• icelava (unregistered)

    Making the screen all white.... not exactly saving the screen, are we? :)

  • Jon Hanna (unregistered)

    Thats what makes it a WTF.

  • rojohn (unregistered)

    What was that unix program... x-snow? I loved that program in college. The snow would fall and accumulate on the title bar of each window. Moving a window made that pile of snow disappear. It even had varying amounts of wind and Santa flew by every few minutes.

    When I graduated, my job was working in Windows NT4. Unfortunately, the idea doesn't work very well in windows because most programs are MDI and need to be run maximized.

    I suppose the snow could accumulate on horizontal sliders and status bars.... But one alt-tab would still wipe out all the snow.

  • Not my real name (unregistered)

    Reminds me of the time when I was doing some programming for this company where I was also the only tech support. The server shared an office with one of the execs, and I kept being called in to check the server because it had "stopped working". Well, the problem was that the screen saver was set to "Blank Screen".

    I got tired of trying to explain the concept of "Screen Saver" so wrote my own that displayed (in big bold green letters) "SERVER STATUS: OK" and told the exec that I had written a new monitoring system that would alert her if the server stopped working and that she should call me ASAP if the screen display ever changed!

  • David (unregistered)

    Actually a white screen is a fine screen saver. A screen saver is actually used to prevent burn-in, the noticeable images that end up permanently burned onto the screen. Any solid color, or an image that never remains the same is a perfectly acceptable screen saver. Not that it matters, nobody needs a screen saver anymore for computer screens. People with plasma screen tv's and crt-projection tv's do though. A white screen is what is used to try and reduce the effect of burn in once it occurs.
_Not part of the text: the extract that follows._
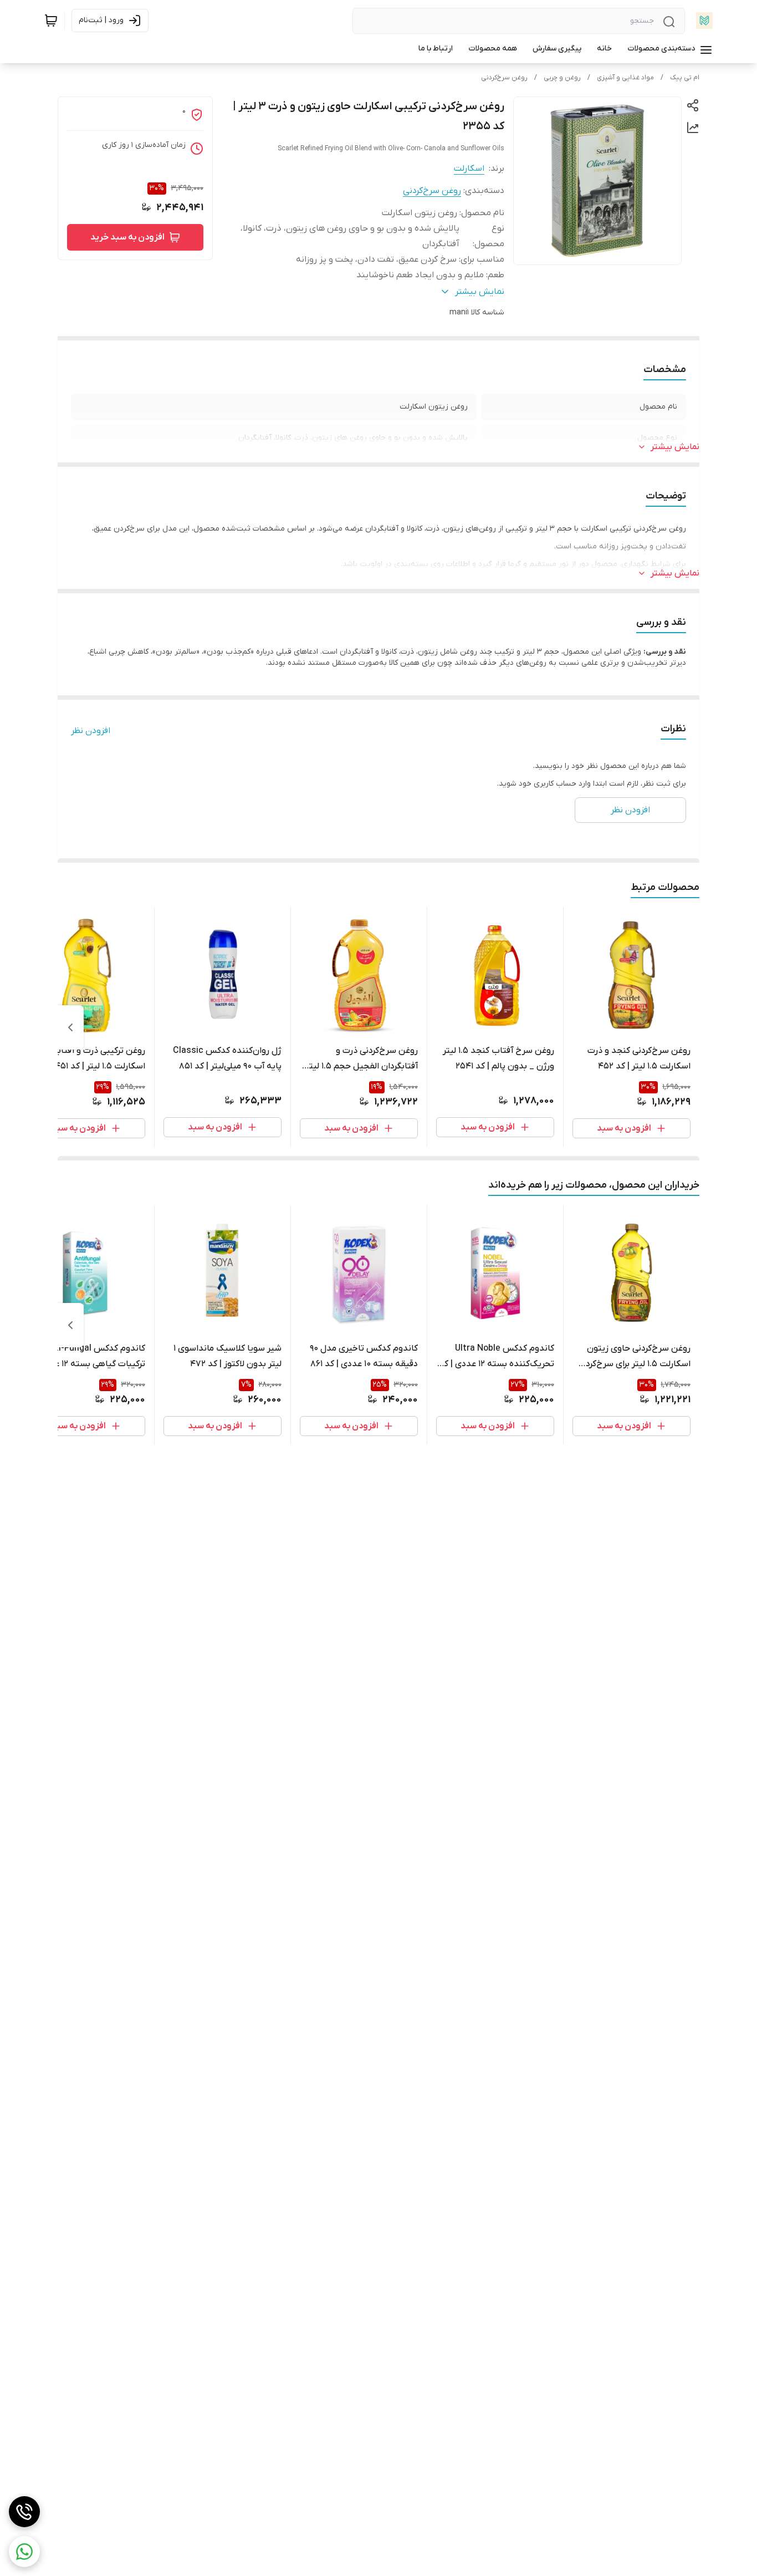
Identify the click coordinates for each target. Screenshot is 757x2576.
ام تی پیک (684, 77)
  • Chris Brooksbank (unregistered)

    Reminds me of the ATI screensavers I downloaded to show of my new whizzy graphics card. These are great except ATI 9800 is displayed constantly in the bottom right - so I had to delete them !
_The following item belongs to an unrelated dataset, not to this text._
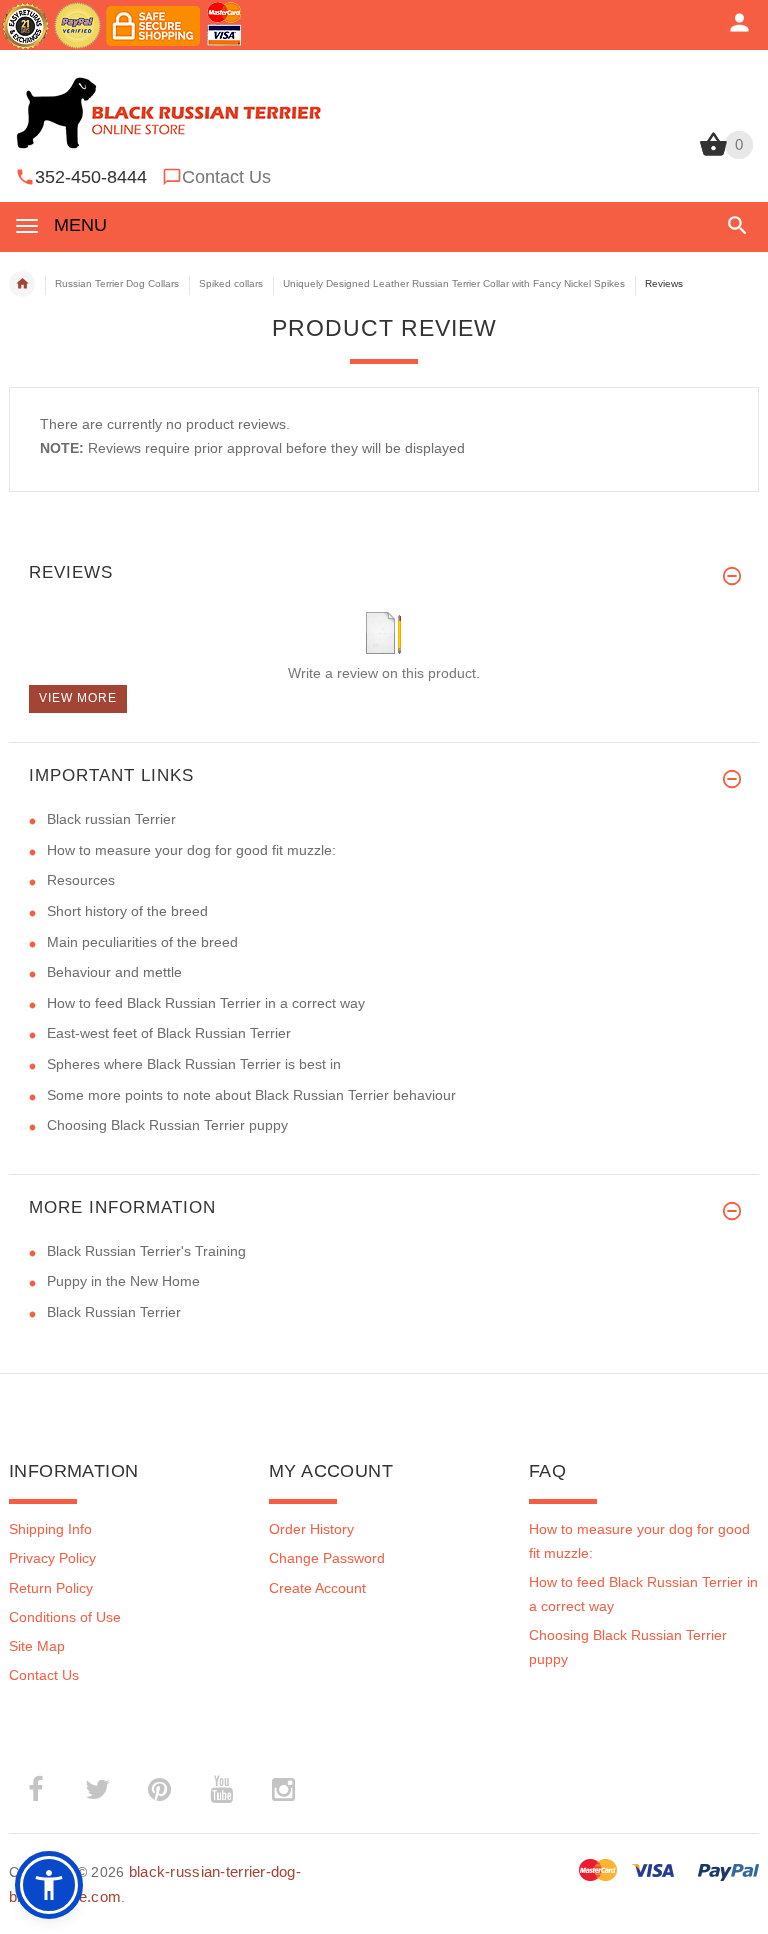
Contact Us (226, 177)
  • Informer (unregistered)

    You missed snow?????? that is the WTF.

  • Ron (unregistered)

    Good story, thanks for sharing.

  • Hassan Voyeau (unregistered)

    The WTF is the techie who made the change without informing his helpless users, shame on you ;)

  • Johnny Rotten (unregistered)

    A white screen saver is a VERY bad idea, as CRTs use more power when thy display bright pics than all black pics.
    Not sure if TFTs show the same behaviour.

  • me (unregistered)

    lcd displays actually are white "by default" (looking through the glass into the backlight) and when power is applied to cells they turn opaque.
    but then, the power usage to drive the cells is negegible - turning off the backlight is what matters.

  • Uzik (unregistered)

    I did something similar. I got one of the first
    compaq machines. It had a screen saver called
    'peaceful night' or something similar. I put
    it on but when it came up I just got a black
    screen. I had work to do so I forgot about it.
    I went to lunch. When I got back I was in
    trouble. They'd spent the hour trying to find
    the cricket that had gotten loose in the
    building... ;)

  • (cs)

    :)

    In the '90s, at one of my temp jobs, I filled in for a woman on vacation. Apples at the time had these neat moving icons you could use as desktop shortcuts. (Rockets launching, etc.) After the assignment was over, I got a call from my agency because the woman who came back was ticked off. Fortunately, I was able to explain to her over the phone how to reset it.